All Independent Directors have given declarations that they meet the criteria of independent as laid down under Section 149 of the Companies Act, 2013 and Securities Exchange Board of India (Listing Obligations and Disclosures Requirements) regulations, 2015 in respect of financial year ended 31st March, 2021, which has been relied on by the Company and placed at the Board Meeting.

BOARD DIVERSITY:

Since the Company falls under the exempted category as provided under Regulation 15 of Securities and Exchange Board of India (Listing Obligations and Disclosures Requirements) Regulations, 2015 disclosure on Board Diversity is not applicable.

WHISTLE BLOWER POLICY/ VIGIL MECHANISM:

Pursuant to Section 177(9) of the Companies Act, 2013 read with Rule 7 of the Companies (Meetings of Board and its Powers) Rules, 2014 and Regulations 34 (3), 18 (3) and 46 of SEBI (LODR) Regulations, 2015, the Board of Directors had approved the policy on Vigil Mechanism, Whistle Blower and the same was hosted on the website of the Company.

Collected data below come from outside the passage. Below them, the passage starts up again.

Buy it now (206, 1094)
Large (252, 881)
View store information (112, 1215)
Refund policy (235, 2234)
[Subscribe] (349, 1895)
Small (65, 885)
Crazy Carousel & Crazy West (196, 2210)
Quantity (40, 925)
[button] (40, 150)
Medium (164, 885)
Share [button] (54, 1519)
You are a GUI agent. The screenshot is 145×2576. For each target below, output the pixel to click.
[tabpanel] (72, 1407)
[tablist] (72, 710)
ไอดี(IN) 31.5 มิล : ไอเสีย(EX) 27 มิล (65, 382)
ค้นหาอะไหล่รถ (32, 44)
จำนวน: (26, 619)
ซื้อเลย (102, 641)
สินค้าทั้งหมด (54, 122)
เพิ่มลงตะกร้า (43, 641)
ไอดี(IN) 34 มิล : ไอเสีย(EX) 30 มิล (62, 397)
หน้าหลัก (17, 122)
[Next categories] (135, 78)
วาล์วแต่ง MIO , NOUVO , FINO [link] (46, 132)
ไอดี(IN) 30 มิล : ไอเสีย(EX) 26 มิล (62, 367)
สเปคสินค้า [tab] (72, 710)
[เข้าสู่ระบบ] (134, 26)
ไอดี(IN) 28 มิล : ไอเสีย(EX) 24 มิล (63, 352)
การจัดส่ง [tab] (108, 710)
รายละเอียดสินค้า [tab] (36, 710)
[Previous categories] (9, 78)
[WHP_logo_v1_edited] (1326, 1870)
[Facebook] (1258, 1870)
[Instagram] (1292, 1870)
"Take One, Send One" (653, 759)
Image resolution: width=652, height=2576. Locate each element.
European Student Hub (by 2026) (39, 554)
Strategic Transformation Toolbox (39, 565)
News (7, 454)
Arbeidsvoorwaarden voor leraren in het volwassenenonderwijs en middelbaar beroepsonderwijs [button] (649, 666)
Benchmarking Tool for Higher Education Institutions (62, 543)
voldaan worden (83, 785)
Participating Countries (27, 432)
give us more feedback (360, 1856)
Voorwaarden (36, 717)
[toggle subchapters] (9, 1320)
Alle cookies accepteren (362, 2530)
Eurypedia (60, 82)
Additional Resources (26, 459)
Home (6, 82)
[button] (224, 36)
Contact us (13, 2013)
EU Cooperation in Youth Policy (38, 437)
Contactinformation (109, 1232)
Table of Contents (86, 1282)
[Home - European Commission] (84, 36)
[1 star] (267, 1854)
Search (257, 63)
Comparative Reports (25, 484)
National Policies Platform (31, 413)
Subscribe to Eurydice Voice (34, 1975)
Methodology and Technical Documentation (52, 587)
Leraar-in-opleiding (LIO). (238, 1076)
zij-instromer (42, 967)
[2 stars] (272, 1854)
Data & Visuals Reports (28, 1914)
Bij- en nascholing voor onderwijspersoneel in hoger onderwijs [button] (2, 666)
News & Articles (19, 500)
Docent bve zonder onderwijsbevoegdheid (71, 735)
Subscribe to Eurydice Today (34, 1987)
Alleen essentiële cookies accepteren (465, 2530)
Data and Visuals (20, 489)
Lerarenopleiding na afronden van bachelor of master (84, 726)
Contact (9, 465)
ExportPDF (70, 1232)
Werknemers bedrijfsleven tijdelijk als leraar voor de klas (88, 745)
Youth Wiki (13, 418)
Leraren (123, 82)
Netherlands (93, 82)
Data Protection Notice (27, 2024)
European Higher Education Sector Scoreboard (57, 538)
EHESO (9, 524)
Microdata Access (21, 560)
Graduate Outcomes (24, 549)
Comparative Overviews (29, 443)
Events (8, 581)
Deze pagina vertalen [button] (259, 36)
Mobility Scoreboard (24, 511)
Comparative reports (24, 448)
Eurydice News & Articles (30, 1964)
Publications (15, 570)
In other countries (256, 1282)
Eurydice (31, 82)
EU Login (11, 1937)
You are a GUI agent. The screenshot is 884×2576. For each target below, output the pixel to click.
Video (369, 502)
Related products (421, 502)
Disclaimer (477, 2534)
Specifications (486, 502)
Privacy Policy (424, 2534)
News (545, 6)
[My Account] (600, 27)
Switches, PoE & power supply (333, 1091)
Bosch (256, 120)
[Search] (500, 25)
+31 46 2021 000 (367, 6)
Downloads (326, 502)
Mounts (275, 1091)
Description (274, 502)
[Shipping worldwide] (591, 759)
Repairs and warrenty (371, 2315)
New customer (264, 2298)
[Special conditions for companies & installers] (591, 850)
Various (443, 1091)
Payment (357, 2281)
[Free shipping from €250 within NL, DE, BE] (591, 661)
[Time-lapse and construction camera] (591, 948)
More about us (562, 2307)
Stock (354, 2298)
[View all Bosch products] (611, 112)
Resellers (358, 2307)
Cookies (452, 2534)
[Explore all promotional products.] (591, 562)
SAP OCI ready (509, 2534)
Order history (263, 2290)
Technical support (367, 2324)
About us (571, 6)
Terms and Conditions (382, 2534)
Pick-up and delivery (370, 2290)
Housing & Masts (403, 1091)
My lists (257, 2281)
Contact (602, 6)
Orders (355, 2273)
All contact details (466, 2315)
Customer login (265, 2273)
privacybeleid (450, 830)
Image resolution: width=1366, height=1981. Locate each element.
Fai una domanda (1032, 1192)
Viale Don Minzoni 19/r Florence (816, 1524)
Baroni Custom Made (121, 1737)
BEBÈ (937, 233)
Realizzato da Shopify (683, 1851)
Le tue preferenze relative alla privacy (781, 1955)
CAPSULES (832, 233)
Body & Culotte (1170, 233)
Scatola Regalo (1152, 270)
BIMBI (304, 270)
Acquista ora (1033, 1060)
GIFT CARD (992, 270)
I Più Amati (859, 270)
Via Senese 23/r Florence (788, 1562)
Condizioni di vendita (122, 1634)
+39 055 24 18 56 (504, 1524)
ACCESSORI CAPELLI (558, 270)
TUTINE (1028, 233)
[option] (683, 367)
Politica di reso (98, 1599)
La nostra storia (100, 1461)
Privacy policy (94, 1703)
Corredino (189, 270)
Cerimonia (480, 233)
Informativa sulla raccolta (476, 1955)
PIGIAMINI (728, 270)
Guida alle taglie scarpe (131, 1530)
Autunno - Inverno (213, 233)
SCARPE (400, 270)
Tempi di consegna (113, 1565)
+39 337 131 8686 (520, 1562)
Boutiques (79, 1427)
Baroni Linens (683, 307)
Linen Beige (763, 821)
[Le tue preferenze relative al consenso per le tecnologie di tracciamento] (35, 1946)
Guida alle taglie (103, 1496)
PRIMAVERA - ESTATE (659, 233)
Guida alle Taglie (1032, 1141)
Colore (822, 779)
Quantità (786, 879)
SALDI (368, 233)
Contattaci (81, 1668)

The Policy inter alia provides to direct access to the Chairman of the Audit Committee.

Your Company hereby affirms that no director/employee has been access to the Chairman of the Audit Committee and that no complaints were received during the year.

INTERNAL CONTROL AND ITS ADEQUACY:

The Company has formulated a framework on Internal Financial Controls in accordance with Rule 8 (5) (vii) of Companies (Accounts) Rules, 2014, the Company has adequate internal control systems to monitor business process, financial reporting and compliance with applicable regulations and they are operating effectively. The Systems are periodically reviewed by the Audit Committee of the Board for identification of deficiencies and necessary time bound actions are taken to improve efficiency at all the levels. The Committee also reviewed the observations forming part of internal auditors report, key issues and areas of improvement, significant process and accounting process.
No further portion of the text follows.